● Tasks:
a – In the model card below, how many epochs was the model trained for?
b – Could you set down the part of the model card below from "Deploy Model with" to "into your products.", word for word?
c – Does each statement agree with the model card below? Answer yes or no for each, and quote the words that decide it. (i) The model was fine-tuned from microsoft/layoutlm-base-uncased. (ii) The training batch size was 8. (iii) The tutorial explains how to create the custom handler for inference.

=== Document section ===

中文

layoutlm-funsd

This model is a fine-tuned version of microsoft/layoutlm-base-uncased on the funsd dataset. It achieves the following results on the evaluation set:

  • Loss: 1.0045
  • Answer: {'precision': 0.7348314606741573, 'recall': 0.8084054388133498, 'f1': 0.7698646262507357, 'number': 809}
  • Header: {'precision': 0.44285714285714284, 'recall': 0.5210084033613446, 'f1': 0.47876447876447875, 'number': 119}
  • Question: {'precision': 0.8211009174311926, 'recall': 0.8403755868544601, 'f1': 0.8306264501160092, 'number': 1065}
  • Overall Precision: 0.7599
  • Overall Recall: 0.8083
  • Overall F1: 0.7866
  • Overall Accuracy: 0.8106

Training hyperparameters

The following hyperparameters were used during training:

  • learning_rate: 3e-05
  • train_batch_size: 16
  • eval_batch_size: 8
  • seed: 42
  • optimizer: Adam with betas=(0.9,0.999) and epsilon=1e-08
  • lr_scheduler_type: linear
  • num_epochs: 15
  • mixed_precision_training: Native AMP

Deploy Model with Inference Endpoints

Before we can get started, make sure you meet all of the following requirements:

  • An Organization/User with an active plan and WRITE access to the model repository.
  • Can access the UI: https://ui.endpoints.huggingface.co
  • 1. Deploy LayoutLM and Send requests

    In this tutorial, you will learn how to deploy a LayoutLM to Hugging Face Inference Endpoints and how you can integrate it via an API into your products.

    This tutorial is not covering how you create the custom handler for inference. If you want to learn how to create a custom Handler for Inference Endpoints, you can either checkout the documentation or go through “Custom Inference with Hugging Face Inference Endpoints”

    We are going to deploy philschmid/layoutlm-funsd which implements the following handler.py

    from typing import Dict, List, Any
    from transformers import LayoutLMForTokenClassification, LayoutLMv2Processor
    import torch
    from subprocess import run
    
    # install tesseract-ocr and pytesseract
    run("apt install -y tesseract-ocr", shell=True, check=True)
    run("pip install pytesseract", shell=True, check=True)
    
    # helper function to unnormalize bboxes for drawing onto the image
    def unnormalize_box(bbox, width, height):
        return [
            width * (bbox[0] / 1000),
            height * (bbox[1] / 1000),
            width * (bbox[2] / 1000),
            height * (bbox[3] / 1000),
        ]
    
    # set device
    device = torch.device("cuda" if torch.cuda.is_available() else "cpu")
    
    class EndpointHandler:
        def __init__(self, path=""):
            # load model and processor from path
            self.model = LayoutLMForTokenClassification.from_pretrained(path).to(device)

=== Material ===

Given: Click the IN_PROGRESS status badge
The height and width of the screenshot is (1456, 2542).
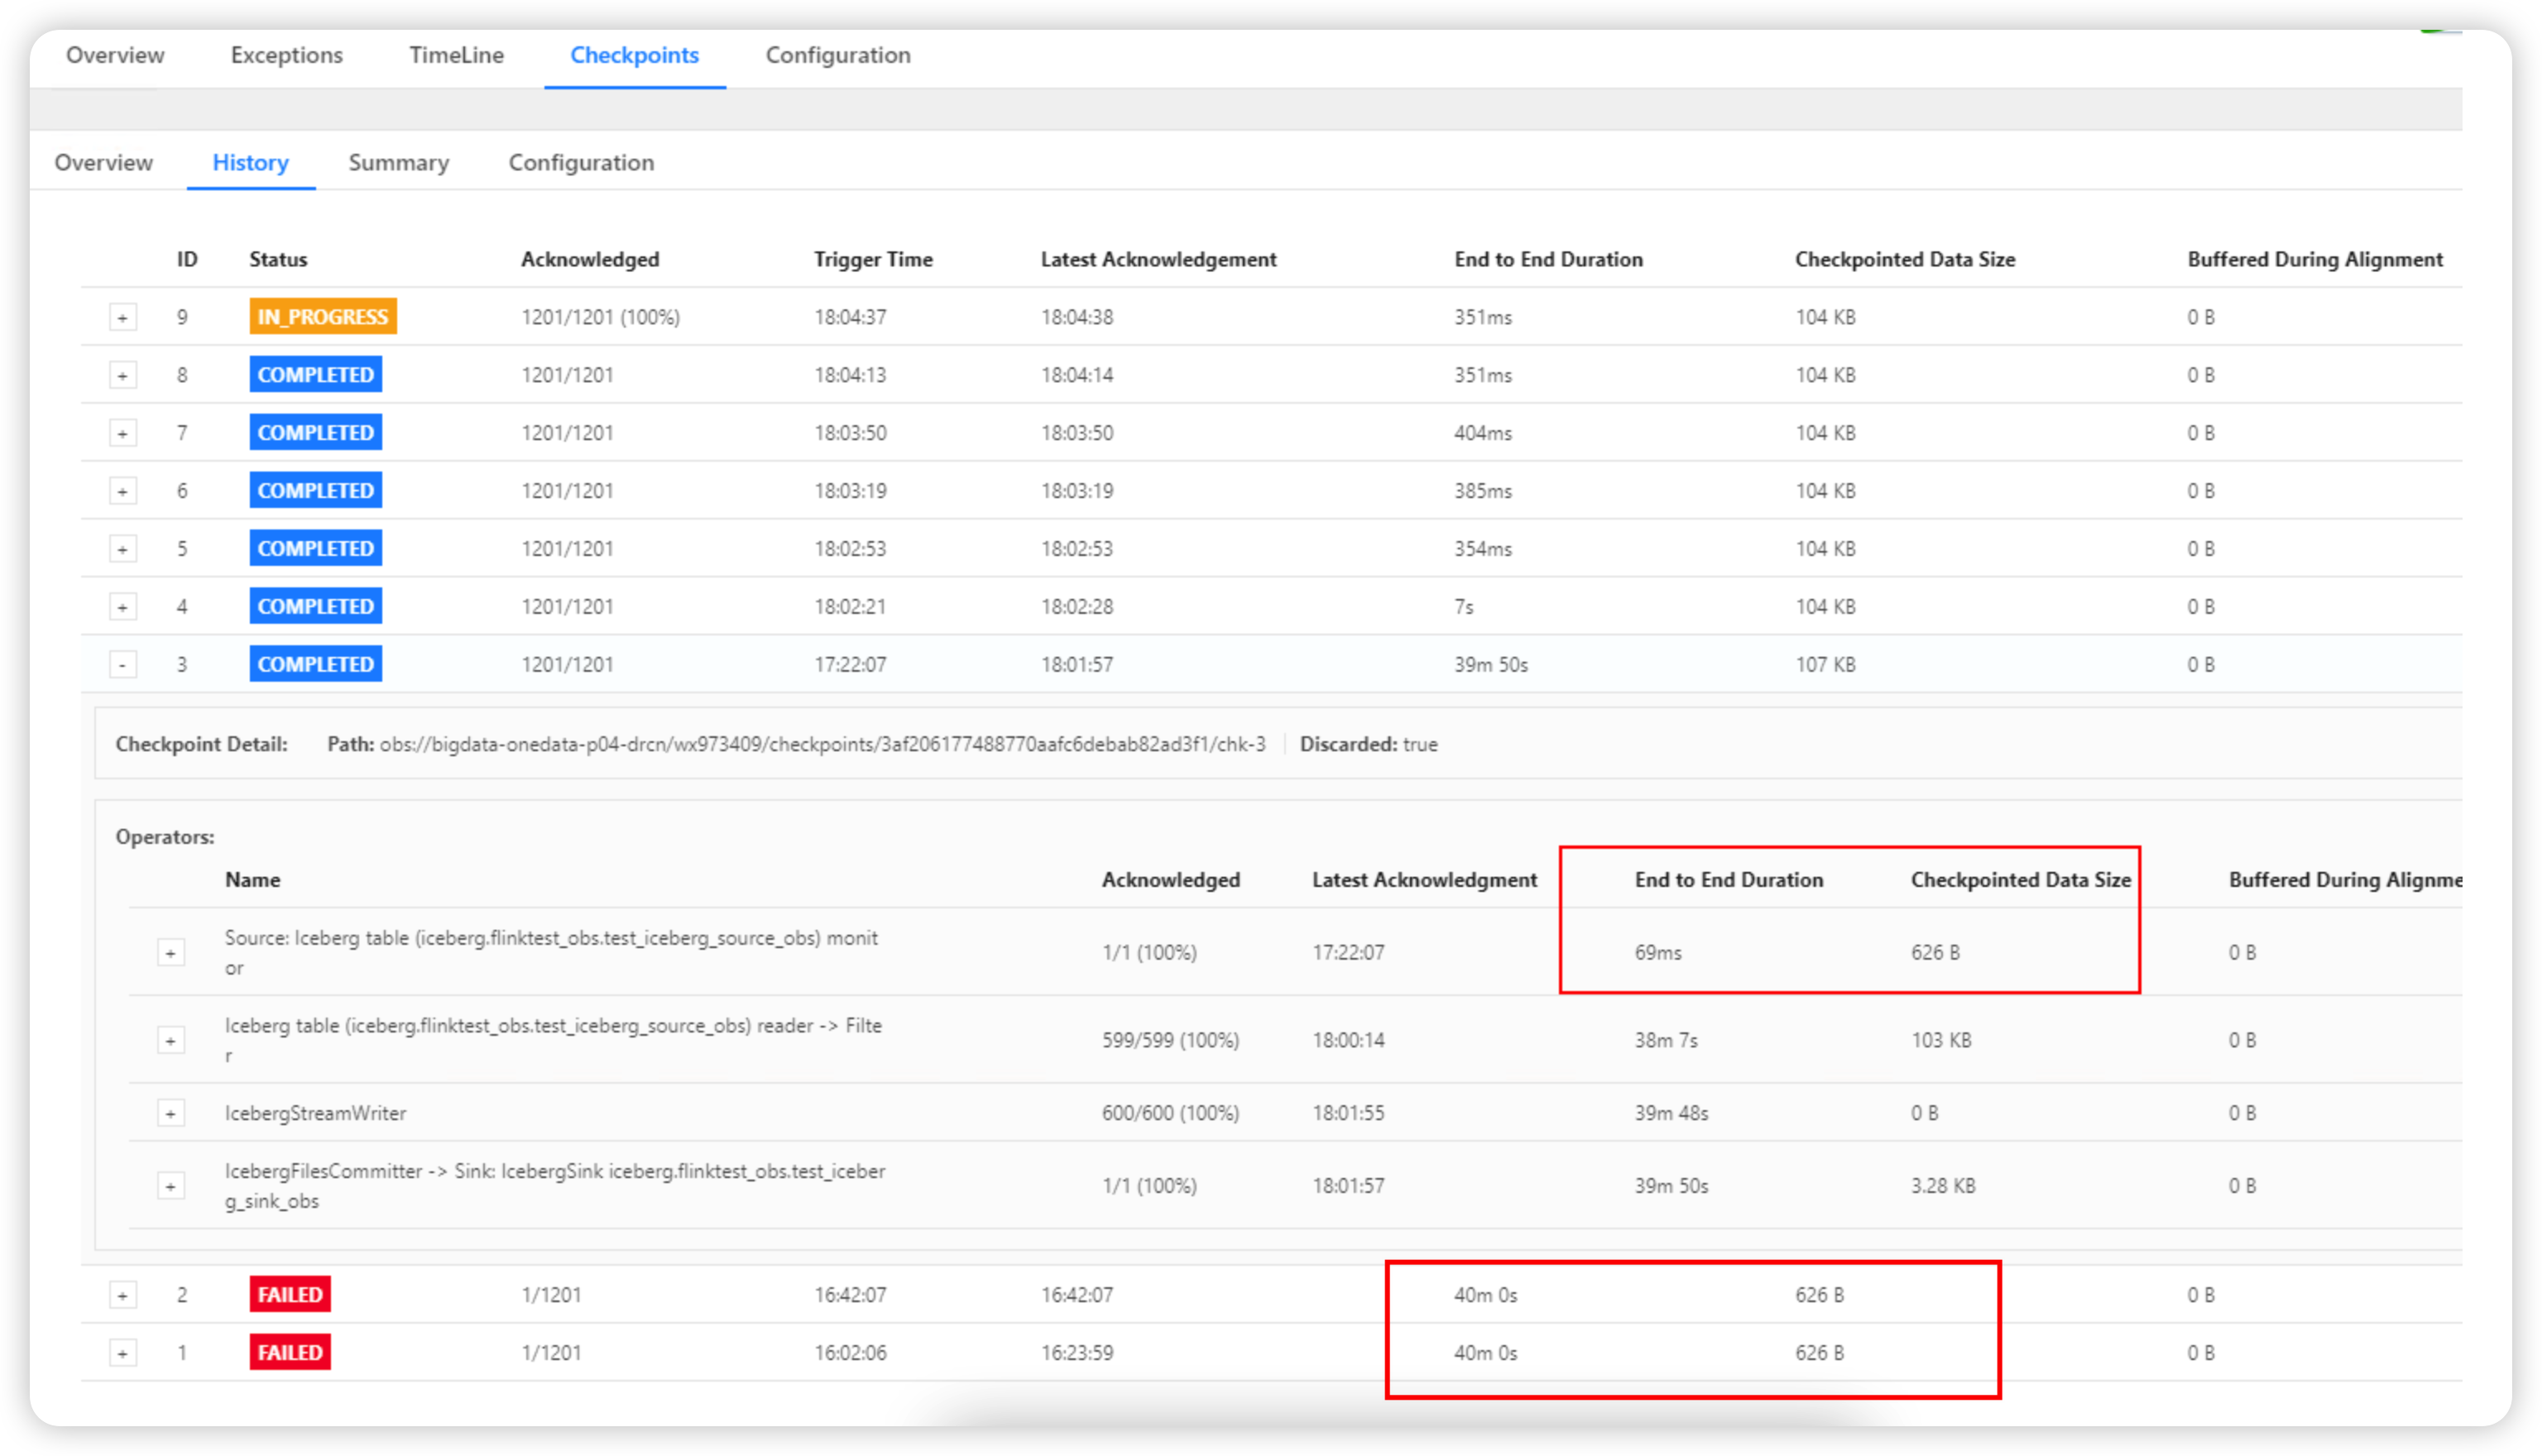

===
=== Material ===

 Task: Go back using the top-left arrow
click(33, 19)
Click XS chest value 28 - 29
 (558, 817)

===

● Task answers:
a – 15

b –
Deploy Model with Inference Endpoints

Before we can get started, make sure you meet all of the following requirements:

  • An Organization/User with an active plan and WRITE access to the model repository.
  • Can access the UI: https://ui.endpoints.huggingface.co
  • 1. Deploy LayoutLM and Send requests

    In this tutorial, you will learn how to deploy a LayoutLM to Hugging Face Inference Endpoints and how you can integrate it via an API into your products.

c –
(i) Yes: "This model is a fine-tuned version of microsoft/layoutlm-base-uncased on the funsd dataset."
(ii) No: "train_batch_size: 16"
(iii) No: "This tutorial is not covering how you create the custom handler for inference."